------ Data extract ------

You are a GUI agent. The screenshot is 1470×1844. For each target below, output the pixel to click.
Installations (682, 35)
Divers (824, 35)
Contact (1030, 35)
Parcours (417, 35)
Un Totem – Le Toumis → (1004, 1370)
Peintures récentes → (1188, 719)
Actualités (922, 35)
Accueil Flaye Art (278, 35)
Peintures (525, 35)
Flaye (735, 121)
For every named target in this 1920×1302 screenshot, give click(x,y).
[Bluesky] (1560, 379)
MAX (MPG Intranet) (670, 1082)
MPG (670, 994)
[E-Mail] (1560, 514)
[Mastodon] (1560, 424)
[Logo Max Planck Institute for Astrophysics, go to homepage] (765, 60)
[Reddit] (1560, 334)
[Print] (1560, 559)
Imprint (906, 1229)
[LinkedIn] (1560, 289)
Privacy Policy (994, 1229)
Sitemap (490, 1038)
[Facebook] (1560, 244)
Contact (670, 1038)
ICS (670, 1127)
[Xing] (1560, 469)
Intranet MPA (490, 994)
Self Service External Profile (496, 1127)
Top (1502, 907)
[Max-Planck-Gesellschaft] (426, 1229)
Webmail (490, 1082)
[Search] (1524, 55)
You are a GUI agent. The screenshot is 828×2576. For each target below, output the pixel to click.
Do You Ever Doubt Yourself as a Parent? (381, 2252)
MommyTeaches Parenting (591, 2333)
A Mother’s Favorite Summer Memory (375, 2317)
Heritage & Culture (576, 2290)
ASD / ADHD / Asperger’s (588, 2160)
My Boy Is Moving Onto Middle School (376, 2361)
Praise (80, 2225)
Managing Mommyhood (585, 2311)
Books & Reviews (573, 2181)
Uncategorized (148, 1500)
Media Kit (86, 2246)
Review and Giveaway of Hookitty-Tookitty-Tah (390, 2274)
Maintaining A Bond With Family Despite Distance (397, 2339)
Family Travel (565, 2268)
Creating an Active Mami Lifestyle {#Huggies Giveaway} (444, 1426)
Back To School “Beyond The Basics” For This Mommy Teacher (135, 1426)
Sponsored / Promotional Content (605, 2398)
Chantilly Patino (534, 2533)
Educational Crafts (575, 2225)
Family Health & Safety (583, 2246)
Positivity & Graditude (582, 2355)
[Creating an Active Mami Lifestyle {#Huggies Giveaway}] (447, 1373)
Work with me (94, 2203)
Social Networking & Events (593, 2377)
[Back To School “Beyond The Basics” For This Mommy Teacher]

------

Assignment
Your output should be an exact copy of every line from the one containing "My Boy Is Moving" through the end of the records.

Answer section
My Boy Is Moving Onto Middle School (376, 2361)
Praise (80, 2225)
Managing Mommyhood (585, 2311)
Books & Reviews (573, 2181)
Uncategorized (148, 1500)
Media Kit (86, 2246)
Review and Giveaway of Hookitty-Tookitty-Tah (390, 2274)
Maintaining A Bond With Family Despite Distance (397, 2339)
Family Travel (565, 2268)
Creating an Active Mami Lifestyle {#Huggies Giveaway} (444, 1426)
Back To School “Beyond The Basics” For This Mommy Teacher (135, 1426)
Sponsored / Promotional Content (605, 2398)
Chantilly Patino (534, 2533)
Educational Crafts (575, 2225)
Family Health & Safety (583, 2246)
Positivity & Graditude (582, 2355)
[Creating an Active Mami Lifestyle {#Huggies Giveaway}] (447, 1373)
Work with me (94, 2203)
Social Networking & Events (593, 2377)
[Back To School “Beyond The Basics” For This Mommy Teacher]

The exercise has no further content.